Kiel. Auf Schleswig-Holsteins Straßen fahren mehr schadstoffarme und emissionsfreie Fahrzeuge der öffentlichen Hand. Im Zeitraum vom 2. August 2021 bis Ende 2025 war ein Teil der von öffentlichen Auftraggebern neu beschafften Straßenfahrzeuge nach Angaben des Verkehrsministeriums sauber oder emissionsfrei. Bei Autos, Kleinbussen und Kleintransportern lag der Anteil bei 42,1 Prozent – nahezu jedes zweite Fahrzeug. Bei Lastwagen, etwa Müllfahrzeugen, betrug der Anteil 28,9 Prozent.
Pkw, Kleinbusse und Kleintransporter gelten als sauber, wenn sie maximal 50 Gramm Kohlendioxid pro Kilometer ausstoßen, sagte eine Ministeriumssprecherin der Deutschen Presse-Agentur. Lkw und Busse würden als sauer gelten, wenn sie mit alternativen Brennstoffen fahren, die nicht mit fossilen Brennstoffen vermischt sein dürfen.
Viele E-Busse
Demnach galten 72,5 Prozent der neu gekauften Busse als sauber, weil sie einen Elektro- oder Wasserstoff-Antrieb haben. Bei 61,9 Prozent der Busse handelte es sich um emissionsfreie E-Busse.
Verkehrsminister Claus Ruhe Madsen (CDU) sagte dpa: „Dieses positive Ergebnis verdanken wir in erster Linie den Kommunen und ihren Unternehmen, die zusätzliche Kosten für einen Umstieg auf saubere und emissionsfreie Straßenfahrzeuge im Sinne des Saubere-Fahrzeuge-Beschaffungs-Gesetzes zum Wohle einer besseren Umwelt mit geringeren Luftschadstoffemissionen nicht gescheut haben“.
Das Gesetz verpflichtet die öffentliche Hand, einen bestimmten Anteil an Straßenfahrzeugen emissionsfrei beziehungsweise schadstoffarm zu beschaffen und damit die CO2- und Luftschadstoff-Emissionen im Verkehrsbereich zu reduzieren.

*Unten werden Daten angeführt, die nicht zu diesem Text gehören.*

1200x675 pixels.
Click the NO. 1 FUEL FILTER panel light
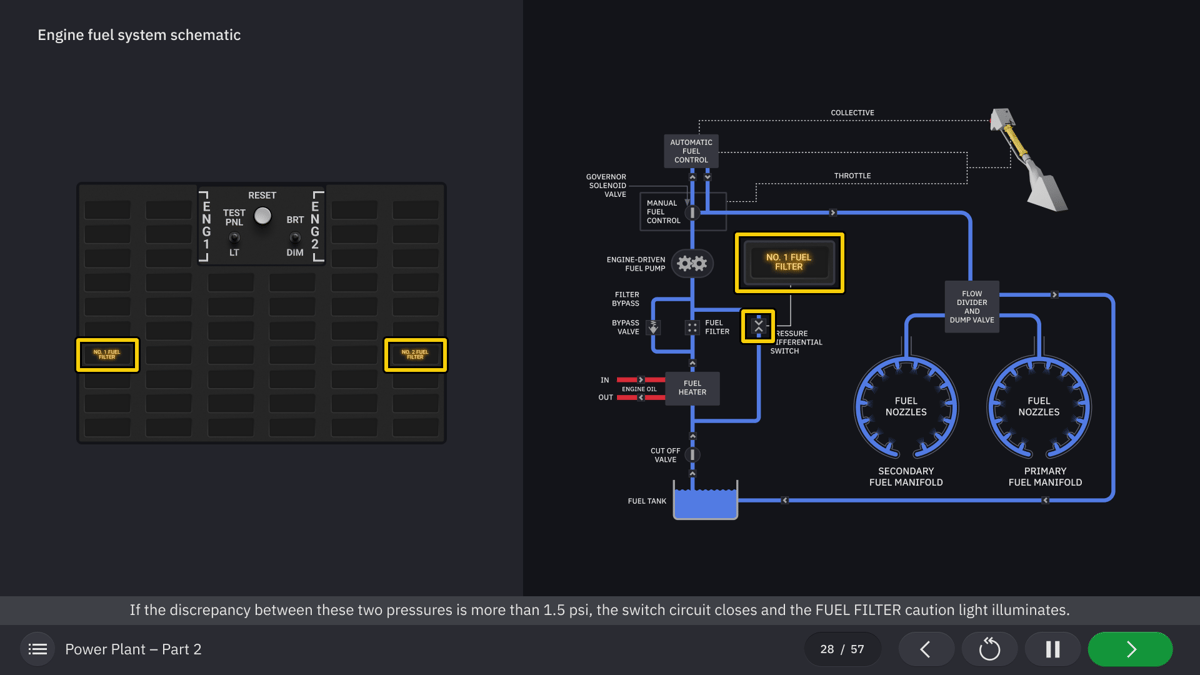tap(107, 355)
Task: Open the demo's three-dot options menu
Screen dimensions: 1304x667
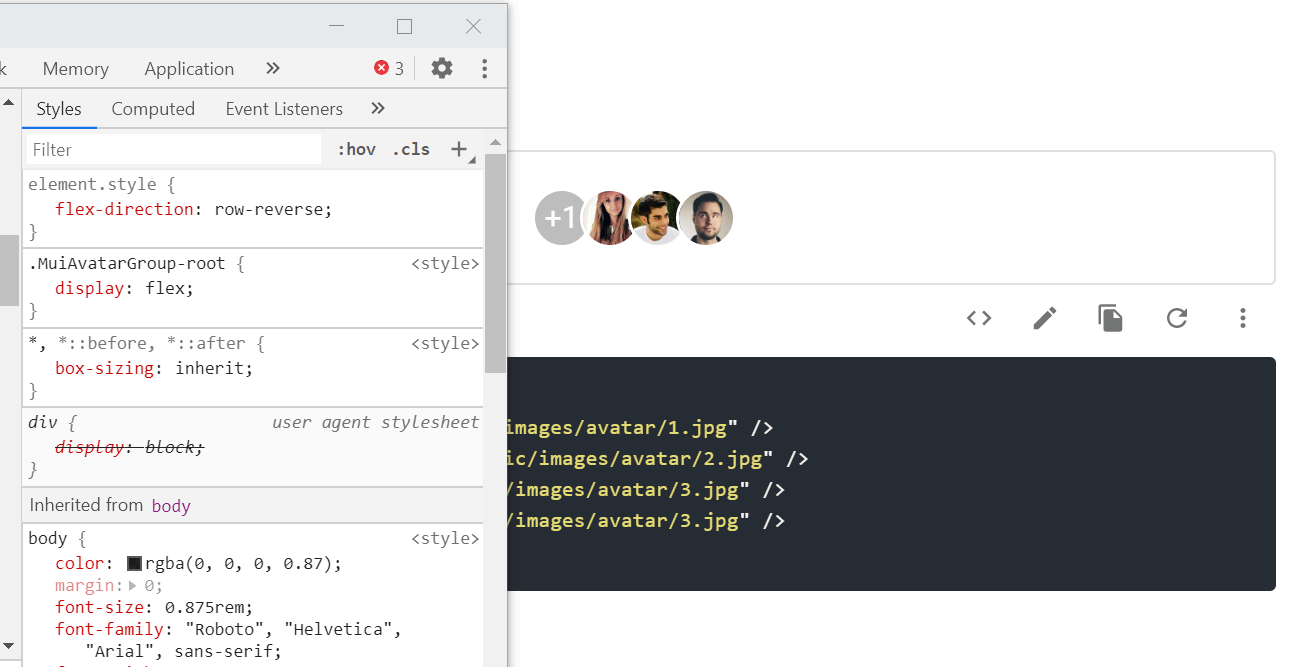Action: [x=1243, y=318]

Nach Ministeriumsangaben betrugen die Mindestziele im Referenzzeitraum bis Ende 2025 bei Autos, Kleinbussen und Kleintransportern 38,5 Prozent, bei Lkw 10 Prozent sowie bei Bussen 45 Prozent (sauber) und 22,5 Prozent (emissionsfrei).
Im aktuellen Referenzzeitraum bis Ende 2030 steigen die Anforderungen auf 38,5 Prozent (Autos, Kleinbusse, Kleintransporter), 15 Prozent Lkw sowie bei Bussen auf 65 Prozent (sauber) und 32,5 Prozent (emissionsfrei).